At Thu, 1 Jun 2006 10:02:48 +0200,
Bas Wijnen <shevek <at> fmf.nl> wrote:
> 
> [1  <multipart/signed (7bit)>]
> [1.1  <text/plain; us-ascii (quoted-printable)>]
> On Thu, Jun 01, 2006 at 02:58:17AM +0200, Pierre THIERRY wrote:
> > Scribit Bas Wijnen dies 01/06/2006 hora 00:49:
> > > (Intentional side-effect is that storage which is given to some other
> > > user cannot be checked for opaqueness.  This can be "fixed", but I'd
> > > rather not do that if possible.)
> > 
> > Then just don't bother to implement opaque storage and let users take
> > care of it on a social basis.
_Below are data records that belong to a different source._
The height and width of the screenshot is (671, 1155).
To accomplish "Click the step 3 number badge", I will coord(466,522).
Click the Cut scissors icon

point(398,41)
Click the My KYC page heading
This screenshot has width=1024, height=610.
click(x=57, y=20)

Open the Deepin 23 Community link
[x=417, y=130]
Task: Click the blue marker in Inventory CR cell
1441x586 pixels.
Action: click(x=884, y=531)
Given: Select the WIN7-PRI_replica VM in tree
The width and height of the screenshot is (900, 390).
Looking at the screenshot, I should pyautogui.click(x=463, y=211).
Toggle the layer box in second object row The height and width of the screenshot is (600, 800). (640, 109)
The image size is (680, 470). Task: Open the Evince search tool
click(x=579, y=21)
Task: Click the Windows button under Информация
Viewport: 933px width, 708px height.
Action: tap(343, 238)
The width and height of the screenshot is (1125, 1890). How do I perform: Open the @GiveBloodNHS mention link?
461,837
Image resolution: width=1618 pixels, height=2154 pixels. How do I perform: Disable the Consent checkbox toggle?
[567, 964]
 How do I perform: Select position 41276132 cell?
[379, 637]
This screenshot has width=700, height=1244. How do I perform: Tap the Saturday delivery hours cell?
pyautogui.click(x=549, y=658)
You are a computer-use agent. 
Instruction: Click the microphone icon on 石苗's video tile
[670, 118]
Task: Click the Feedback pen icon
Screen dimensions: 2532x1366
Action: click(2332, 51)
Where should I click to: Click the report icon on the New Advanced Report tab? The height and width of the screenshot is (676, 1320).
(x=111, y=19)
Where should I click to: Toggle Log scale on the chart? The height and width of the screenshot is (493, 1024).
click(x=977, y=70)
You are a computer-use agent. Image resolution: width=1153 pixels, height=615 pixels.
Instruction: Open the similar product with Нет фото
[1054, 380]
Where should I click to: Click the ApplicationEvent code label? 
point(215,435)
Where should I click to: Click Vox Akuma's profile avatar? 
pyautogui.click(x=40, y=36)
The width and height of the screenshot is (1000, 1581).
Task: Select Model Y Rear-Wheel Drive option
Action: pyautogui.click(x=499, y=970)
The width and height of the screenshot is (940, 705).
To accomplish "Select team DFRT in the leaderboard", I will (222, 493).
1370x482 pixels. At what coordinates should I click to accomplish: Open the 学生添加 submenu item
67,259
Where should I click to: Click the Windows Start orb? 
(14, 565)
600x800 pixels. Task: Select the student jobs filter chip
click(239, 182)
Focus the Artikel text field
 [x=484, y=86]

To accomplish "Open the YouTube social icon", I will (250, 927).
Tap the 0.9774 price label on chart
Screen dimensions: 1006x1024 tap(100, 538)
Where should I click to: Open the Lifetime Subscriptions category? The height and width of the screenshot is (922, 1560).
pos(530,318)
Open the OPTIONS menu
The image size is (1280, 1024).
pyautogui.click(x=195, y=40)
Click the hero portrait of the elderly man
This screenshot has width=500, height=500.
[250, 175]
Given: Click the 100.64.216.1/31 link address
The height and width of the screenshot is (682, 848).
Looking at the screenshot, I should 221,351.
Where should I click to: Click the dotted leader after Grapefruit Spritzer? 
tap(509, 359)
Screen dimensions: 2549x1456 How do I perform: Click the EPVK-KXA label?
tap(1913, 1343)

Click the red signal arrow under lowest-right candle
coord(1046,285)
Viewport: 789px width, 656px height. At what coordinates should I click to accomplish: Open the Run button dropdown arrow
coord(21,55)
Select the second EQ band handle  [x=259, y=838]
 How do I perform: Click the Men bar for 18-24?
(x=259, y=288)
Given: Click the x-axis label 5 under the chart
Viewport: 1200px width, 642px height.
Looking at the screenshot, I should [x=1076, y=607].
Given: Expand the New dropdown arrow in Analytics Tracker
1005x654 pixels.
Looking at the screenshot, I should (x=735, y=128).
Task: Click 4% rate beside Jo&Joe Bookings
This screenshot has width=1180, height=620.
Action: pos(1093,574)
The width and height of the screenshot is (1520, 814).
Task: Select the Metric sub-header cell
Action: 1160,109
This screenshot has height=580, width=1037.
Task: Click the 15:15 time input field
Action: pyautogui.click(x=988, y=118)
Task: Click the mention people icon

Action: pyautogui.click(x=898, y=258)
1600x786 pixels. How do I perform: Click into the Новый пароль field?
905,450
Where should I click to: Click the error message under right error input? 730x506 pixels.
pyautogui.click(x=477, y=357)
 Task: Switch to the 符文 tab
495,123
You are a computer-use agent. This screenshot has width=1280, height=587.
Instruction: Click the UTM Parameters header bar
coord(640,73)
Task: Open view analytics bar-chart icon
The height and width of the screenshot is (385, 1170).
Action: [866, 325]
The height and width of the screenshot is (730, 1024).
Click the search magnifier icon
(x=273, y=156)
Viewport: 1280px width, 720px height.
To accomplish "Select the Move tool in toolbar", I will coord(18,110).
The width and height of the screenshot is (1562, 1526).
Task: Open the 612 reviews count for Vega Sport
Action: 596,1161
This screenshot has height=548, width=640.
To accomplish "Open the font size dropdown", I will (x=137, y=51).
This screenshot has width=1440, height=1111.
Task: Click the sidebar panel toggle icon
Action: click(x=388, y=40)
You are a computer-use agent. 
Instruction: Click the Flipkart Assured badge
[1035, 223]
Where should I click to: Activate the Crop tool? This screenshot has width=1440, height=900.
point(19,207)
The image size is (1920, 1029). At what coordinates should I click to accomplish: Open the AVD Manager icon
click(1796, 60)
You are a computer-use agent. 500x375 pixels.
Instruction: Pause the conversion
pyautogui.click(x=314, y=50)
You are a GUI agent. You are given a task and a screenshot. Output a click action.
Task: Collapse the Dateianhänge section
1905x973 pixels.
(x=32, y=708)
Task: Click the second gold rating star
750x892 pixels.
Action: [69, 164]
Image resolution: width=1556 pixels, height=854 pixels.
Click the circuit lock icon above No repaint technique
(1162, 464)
Unverifiable opaque storage is of no use,
> > or I didn't understand it's purpose.
> 
> In case of encryption keys, the idea is that even the user doesn't need access
> to the private part (except through a well-defined interface which doesn't
> expose the private keys themselves, that is signing and decrypting), and that
> must not be exposed to the world, not even by accident.

For that reason I have some of my encryption keys on a smart card, on
which they were generated (the OpenPGP smart card).  Smart cards give
me the advantages of opaque storage that I care about, while reducing
the risks that I see in it to a bare minimum.

In fact, if I were not so lazy, I probably would have generated the
key on an off-line computer, and then uploaded it to the card while
storing a print-out of the secret key in a secure place.  That would
be even better, but my needs are rather modest so I didn't.